Once the pictures have been set aside, copy every remaining entry exactly.

[Stored data entries]
******

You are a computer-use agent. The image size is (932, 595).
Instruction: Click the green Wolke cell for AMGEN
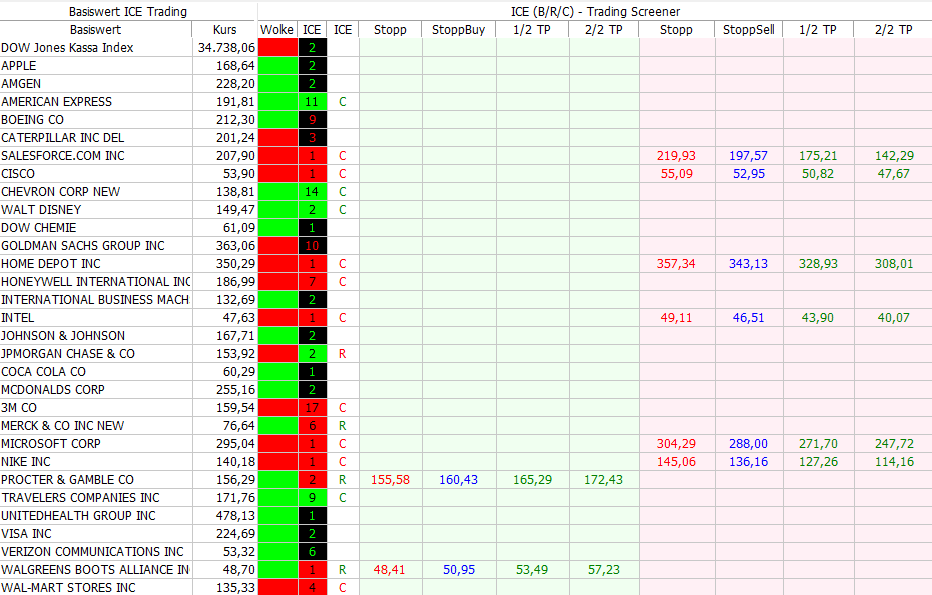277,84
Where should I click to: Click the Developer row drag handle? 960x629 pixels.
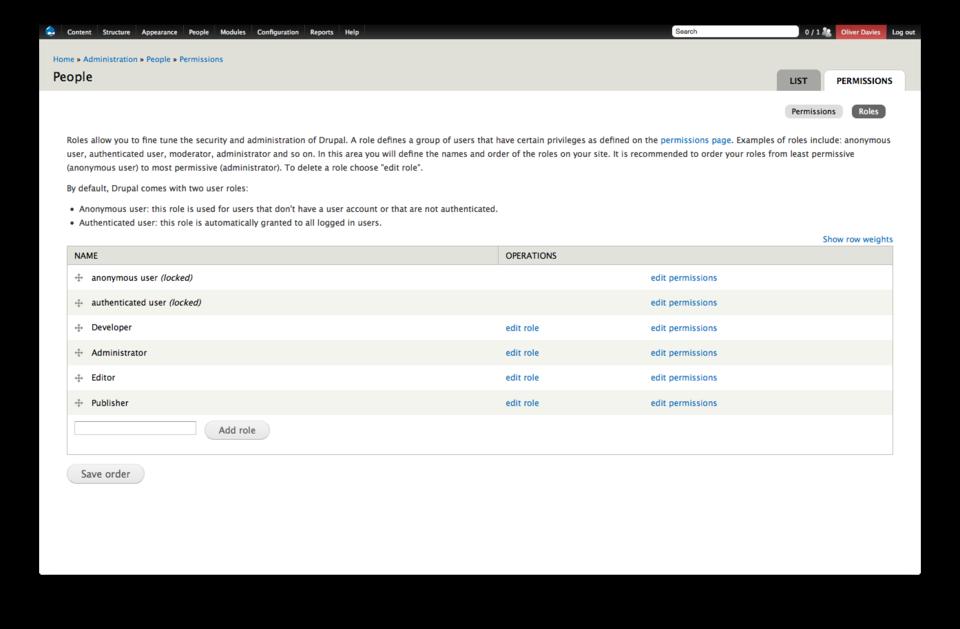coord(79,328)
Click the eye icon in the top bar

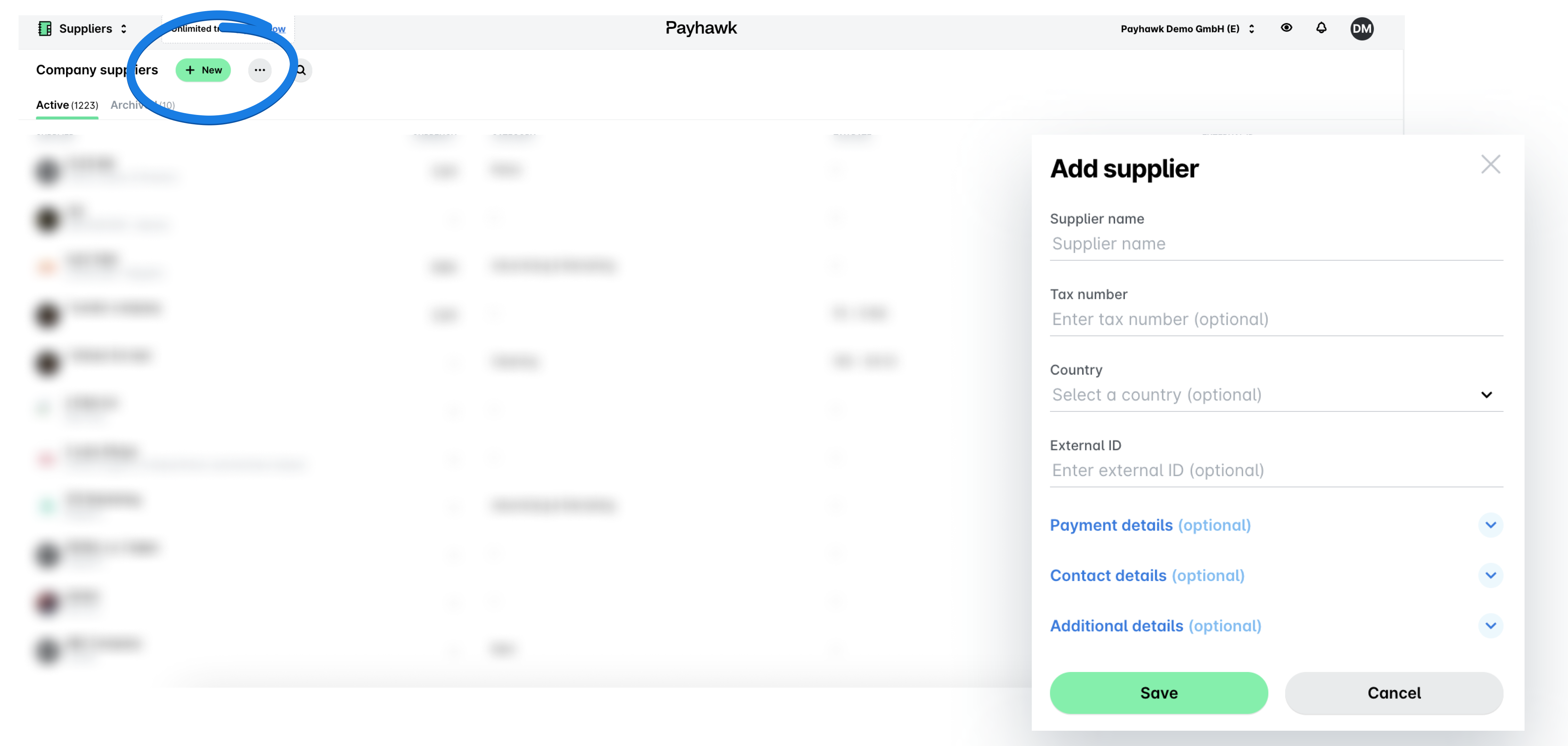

******

▶ **COMPLETED TASK**
You are a computer-use agent. The image size is (932, 595).
Instruction: Click the green Wolke cell for AMGEN
277,84
Where should I click to: Click the Developer row drag handle? 960x629 pixels.
coord(79,328)
Click the eye icon in the top bar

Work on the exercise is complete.